As you can imagine, finding a candidate that possesses this unique combination of skill sets is like finding a unicorn. Therefore, the approach to finding talent needs to be creative. Here are a few strategies to consider to recruit business analysts:

1) Recruit Candidates with Non-Traditional Degrees

Recruit business analystsThe most important trait that business analysts can have is an aptitude for working with data — and many candidates learn this skill through degree programs in engineering and statistics.

However, there are other degree programs that empower students with similar skills. Today, many social science programs are becoming increasingly quantitative. The Demographic and Social Analysis (DASA) master’s program at the University of California at Irvine, for instance, focuses heavily on coursework in regression analysis, information systems and quantitative research design. DASA students are prime candidates to become business analysts, because they learn to work with data in a variety of settings.
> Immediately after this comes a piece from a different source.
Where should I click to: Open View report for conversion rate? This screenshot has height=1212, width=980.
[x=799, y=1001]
With the right training, a candidate from a non-traditional background may be the perfect fit for your IT or analytics team.
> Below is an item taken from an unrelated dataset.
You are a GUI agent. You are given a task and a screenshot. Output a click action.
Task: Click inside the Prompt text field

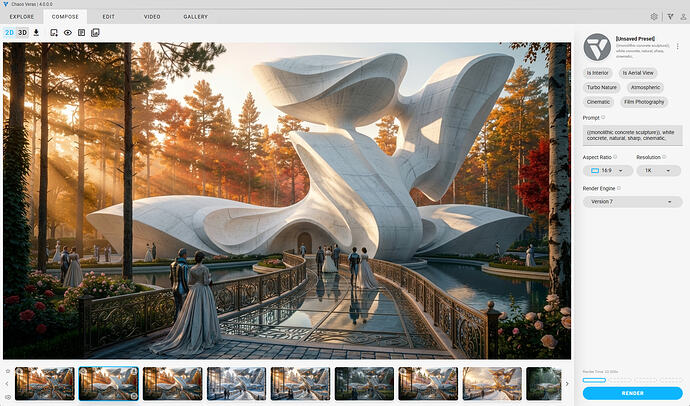point(632,135)

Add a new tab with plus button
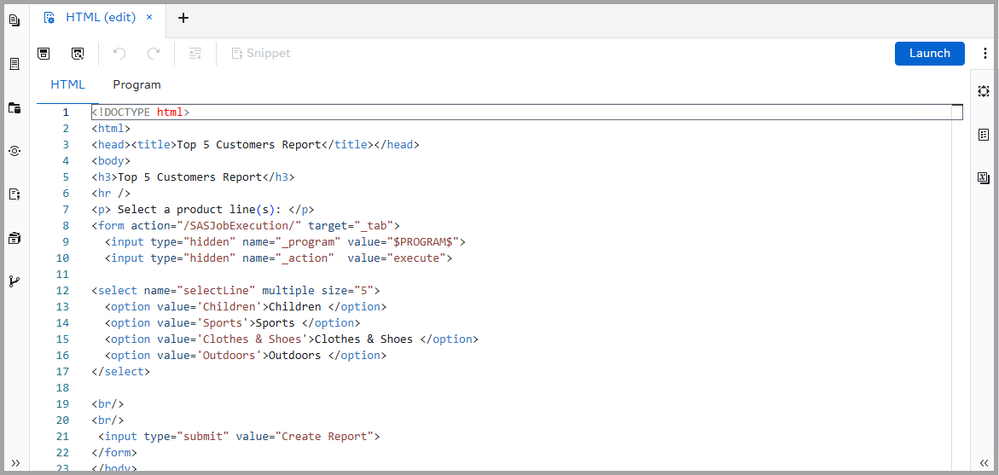tap(183, 18)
2) Ensure Your Candidates are Lifelong Learners

When hiring new team members, many companies seek candidates with specific technical skills. Finding this specialized experience is tricky, because different companies work with different systems. There is always a learning curve associated with new organizations, technologies and roles.

That’s why it’s important for recruiters and hiring managers to seek candidates who love to learn and aren’t scared of unforeseen challenges. It’s this ambition and tenacity that will help new business analysts succeed.
When hiring managers screen primarily for aptitude rather than skills, their jobs become easier. It’s often more beneficial to find skilled candidates who are ambitious and willing to learn than job seekers with perfect experience pedigrees.

Look for candidates with tangential, rather than direct, experience. These individuals could be marketing managers, accountants and marketing automation specialists who would be equally successful in a more technical role.

3) Focus on Potential

Potential trumps experience, and one way to find potential laden candidates is to look for communities that attract passionate people. These communities include classes through peer-to-peer education organizations like General Assembly, online learning platforms like Udemy and GitHub, and local Meetup groups. You can also connect with students who are taking free online classes through tools like Udemy and Coursera. These information-hungry learners will have the fire and troubleshooting grit to learn the skills they need to plan strategies and execute quickly.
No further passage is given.